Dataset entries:
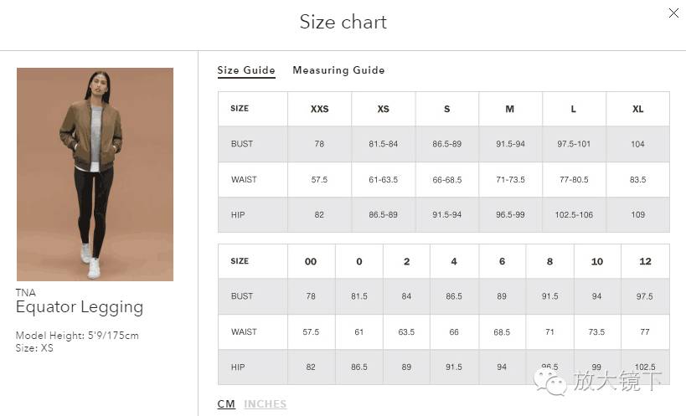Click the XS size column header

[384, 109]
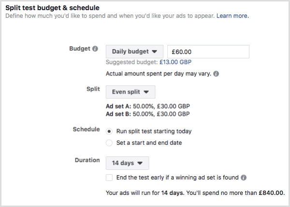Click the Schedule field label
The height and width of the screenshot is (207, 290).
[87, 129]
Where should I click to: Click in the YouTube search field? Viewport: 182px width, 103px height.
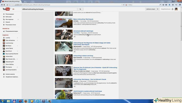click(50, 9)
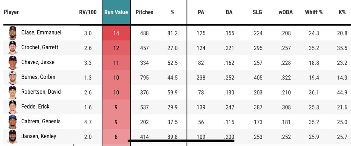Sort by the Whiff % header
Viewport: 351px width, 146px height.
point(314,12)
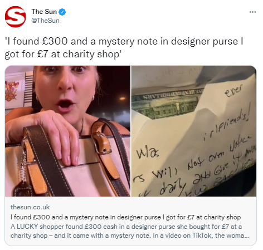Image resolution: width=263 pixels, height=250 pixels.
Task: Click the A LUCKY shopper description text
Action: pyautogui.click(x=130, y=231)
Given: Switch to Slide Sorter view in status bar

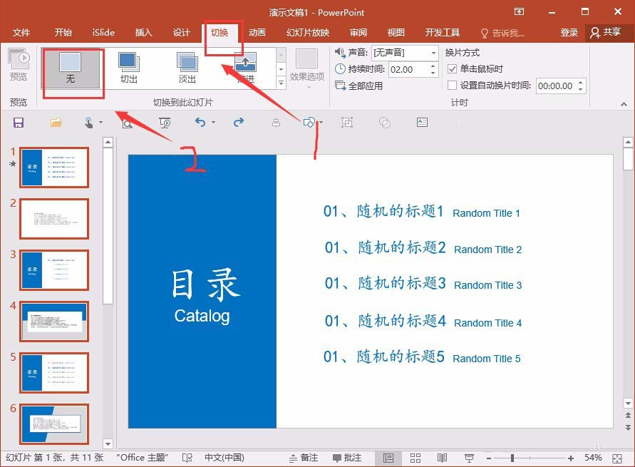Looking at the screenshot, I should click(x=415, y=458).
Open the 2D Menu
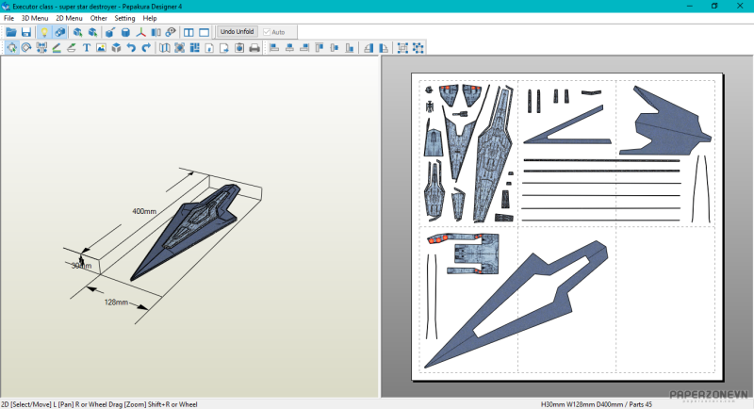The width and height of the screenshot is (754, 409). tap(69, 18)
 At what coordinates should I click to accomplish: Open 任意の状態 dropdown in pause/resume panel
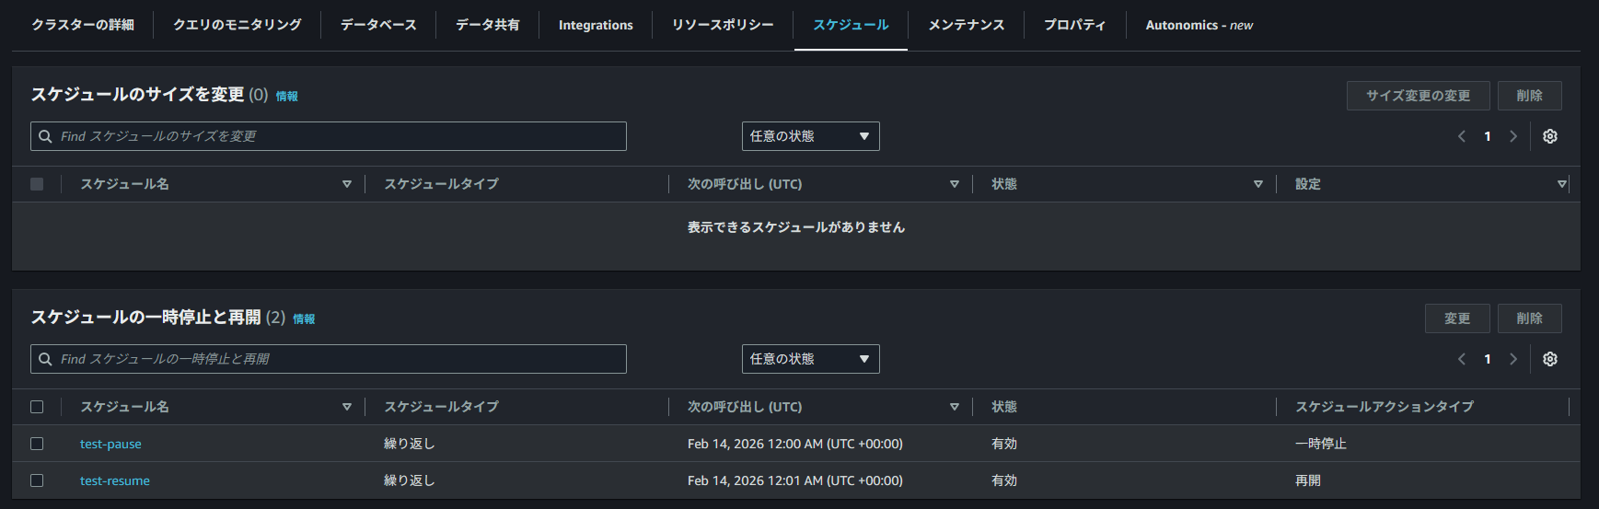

# [Task item]
Your answer should consist solely of the lines from the one with "Where should I" through the last line of the entries, restated word for word, with the pictures omitted.

# [Exercise output]
Where should I click to: Click in the YouTube search field? Viewport: 182px width, 103px height.
click(50, 9)
Sort by the Whiff % header
Viewport: 351px width, 146px height.
point(314,12)
Image resolution: width=263 pixels, height=250 pixels.
Task: Click the A LUCKY shopper description text
Action: pyautogui.click(x=130, y=231)
Given: Switch to Slide Sorter view in status bar

Looking at the screenshot, I should click(x=415, y=458).
Open the 2D Menu
The width and height of the screenshot is (754, 409). tap(69, 18)
 At what coordinates should I click to accomplish: Open 任意の状態 dropdown in pause/resume panel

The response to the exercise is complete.